Reproduce verbatim the section of the passage on envy that begins with the words containing "Many times in" and ends with "matters and small.".

### [TEXT PASSAGE]
|---|

Many times in these pages, I've recommended Helmut Schoeck's magnum opus Envy: A Theory Of Social Behaviour to anyone with an interest in social and psychological dynamics. I suppose I've just done so again. The book is worth it: unique of its kind, merciless in its explorations, and brilliant in its insights. The wisdom contained therein, if taken to heart, could cure much of what ails the human race, both in large matters and small.
Christians are taught early on about the Seven Capital Sins:
- Anger
- Pride
- Lust
- Greed
- Gluttony
- Sloth
- Envy
The modern style is to refer to these as the seven deadly sins, but this sacrifices a shard of meaning which might well be all-important. What does "deadly" mean in this connection? The seven failings listed above are emotions rather than deeds, and therefore can claim no more than venial status. They cannot of themselves bring about spiritual death. Indeed, the sole sin of the emotions that can do that is despair: the abandonment of faith, hope, and charity that occurs when a man with a void at his core curls around it allows it to swallow him.
To recognize the deadliness of these sins, we must acknowledge their capital nature. For the emotions are the things that motivate us to act; nearly a tautology, but nevertheless worthy of reflection. They have the productive power of a capital item, in that they impel us to produce still worse offenses.
Malign envy -- I mean to distinguish this from benign envy, in which the achievements or blessings of another merely spur one to greater efforts of his own -- is the desire to see someone suffer loss, specifically because he has something the invidious one does not. Ayn Rand called envy "hatred of the good for being the good," which is very near the mark. However, we should also recognize envy's participation in circumstances where the person envied isn't "good," but merely more fortunate or more favored by others.
But even malign envy is not covetousness. Covetousness is malign envy in its productive state: that is, when it seeks expression in action.
The covetous one seeks to harm the person he envies, even if in so doing he suffers harm himself. He doesn't yearn to be harmed, of course; he merely regards it as an acceptable price to pay for the harm he wants to do to the target of his ire. Thus, envious Smith might accept the unending hatred of Jones's wife if he can alienate her from Jones. He might accept damage to his own home if he can arrange for Jones's home to be destroyed. It's a negative-sum game, but Smith chooses to play even so, because of the power of his envy.
That negative-sum aspect is paramount. To assuage his envy, Smith is willing to set events in motion that will lead to everyone involved being worse off. Plainly, this is the exact reverse of a determination to be all that he can be.
Envy is independent of all objective considerations. The following semi-humorous story, which I encountered in logician-philosopher Raymond Smullyan's book This Book Needs No Title, is very much on point.
There once lived a man -- call him Davis, as Smith and Jones are already occupied -- who hated above all other things to be the focus of anyone else's envy. He had done well by the standards of the world, yet it brought him little pleasure, for he was eternally conscious of the envy of his neighbors. Not that they ever did anything about it, mind you; he was simply aware that they envied him, which turned the finest wine into gall in his mouth.

|---|

### [STORED DATA]
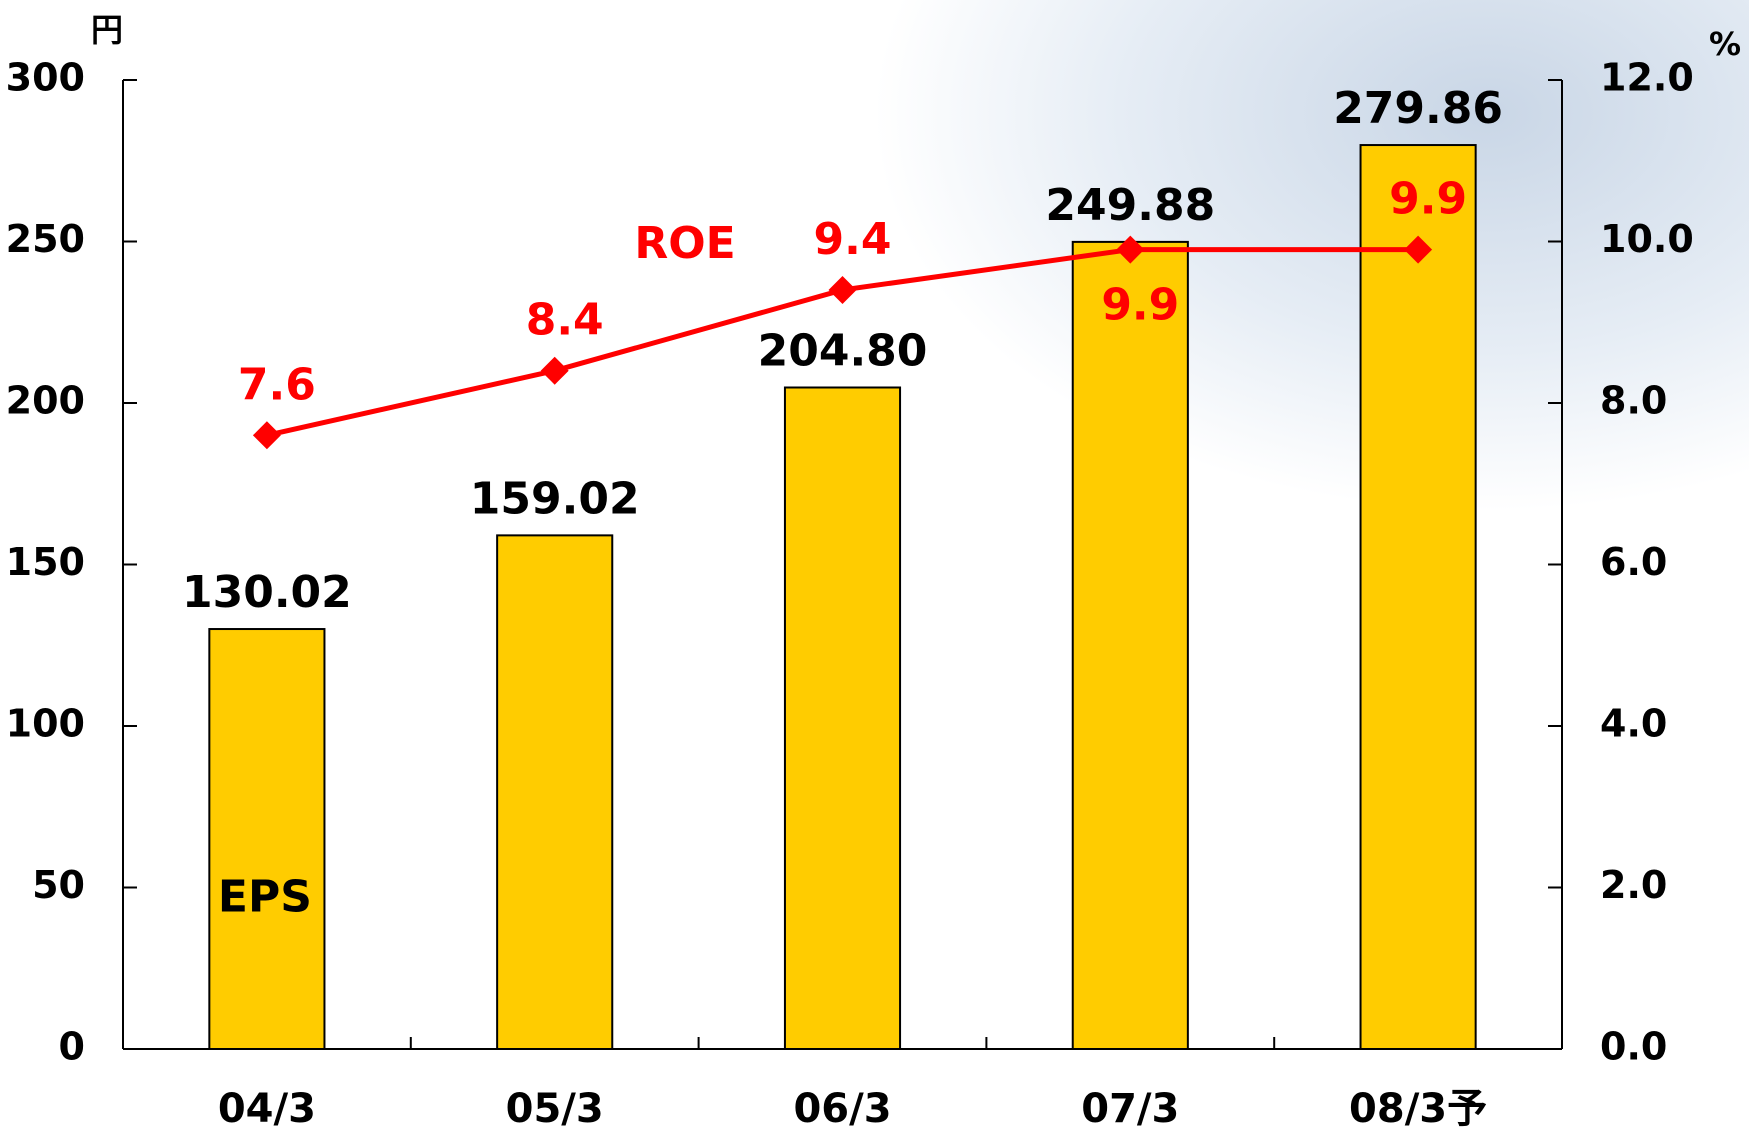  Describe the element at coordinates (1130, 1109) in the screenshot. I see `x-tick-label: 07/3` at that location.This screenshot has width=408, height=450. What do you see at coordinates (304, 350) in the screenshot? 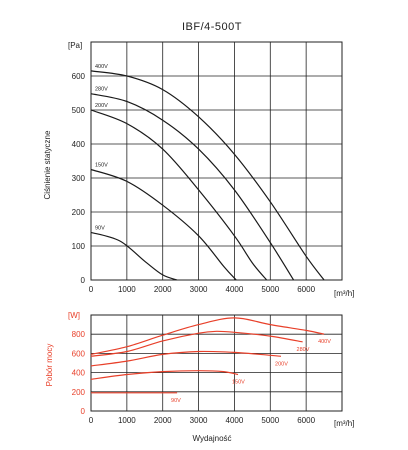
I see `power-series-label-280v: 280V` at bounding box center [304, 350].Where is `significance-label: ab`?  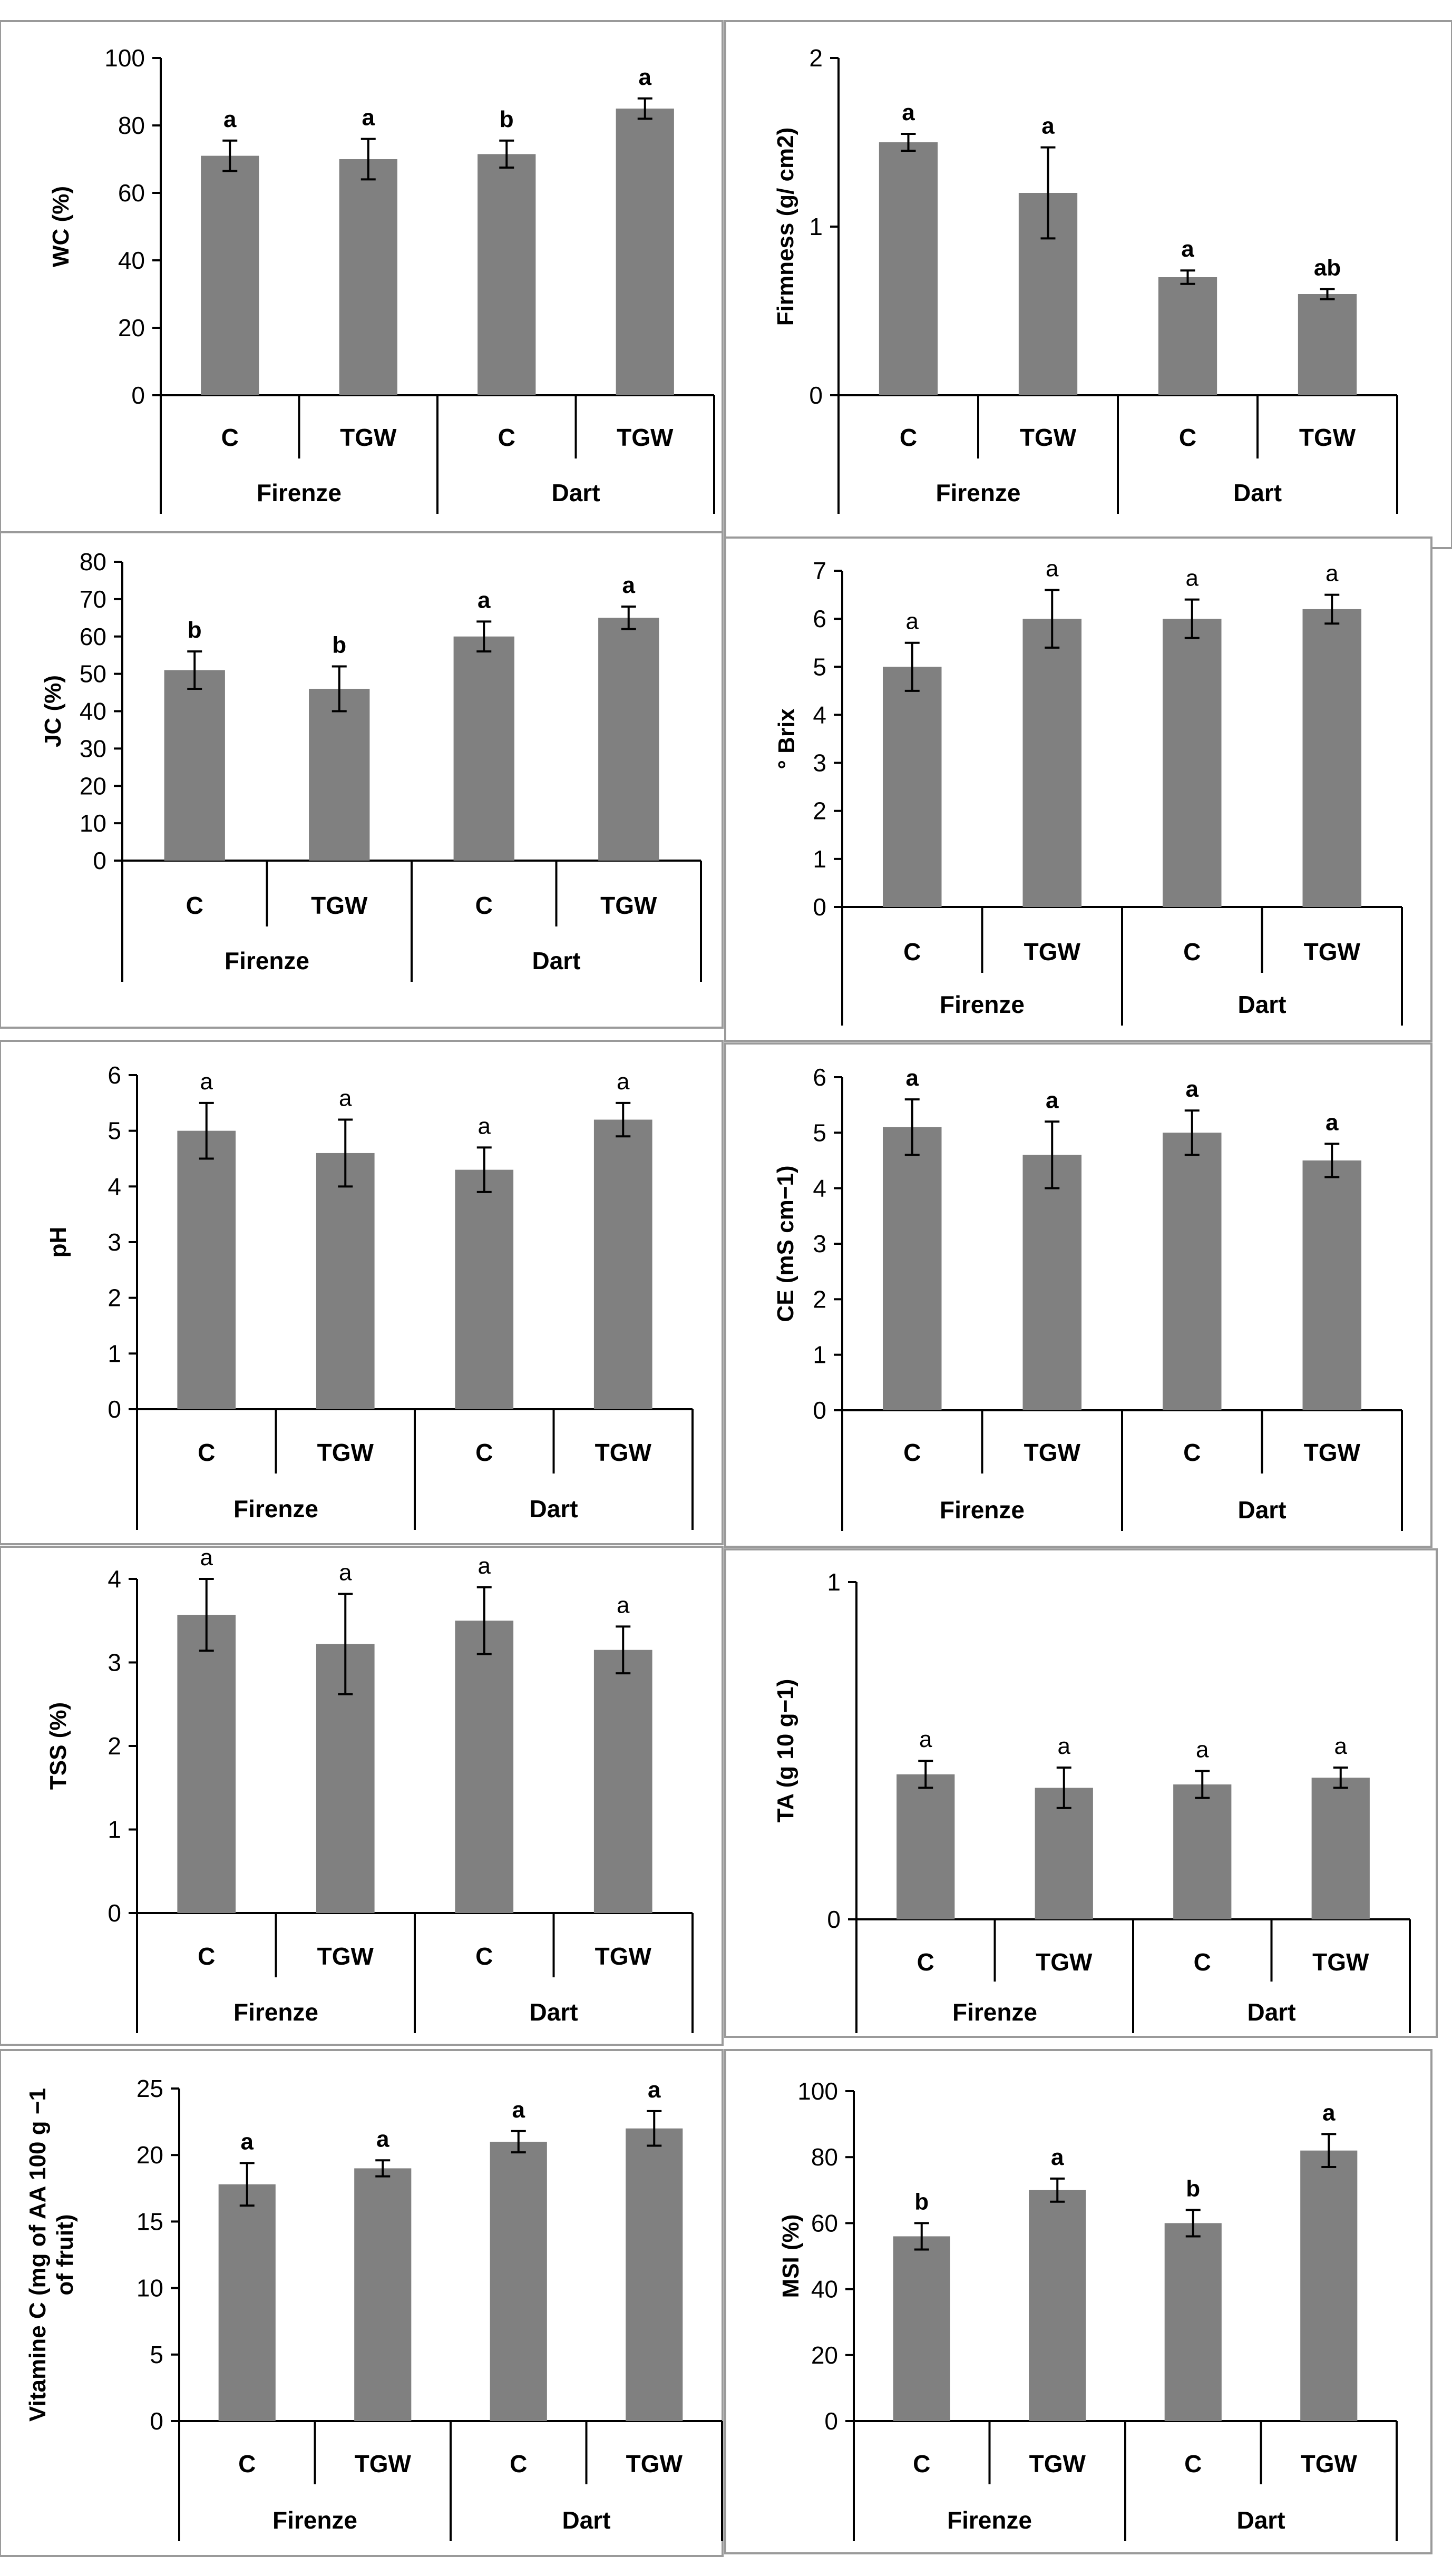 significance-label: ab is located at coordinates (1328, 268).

|---|

### [WORKED SOLUTION]
Many times in these pages, I've recommended Helmut Schoeck's magnum opus Envy: A Theory Of Social Behaviour to anyone with an interest in social and psychological dynamics. I suppose I've just done so again. The book is worth it: unique of its kind, merciless in its explorations, and brilliant in its insights. The wisdom contained therein, if taken to heart, could cure much of what ails the human race, both in large matters and small.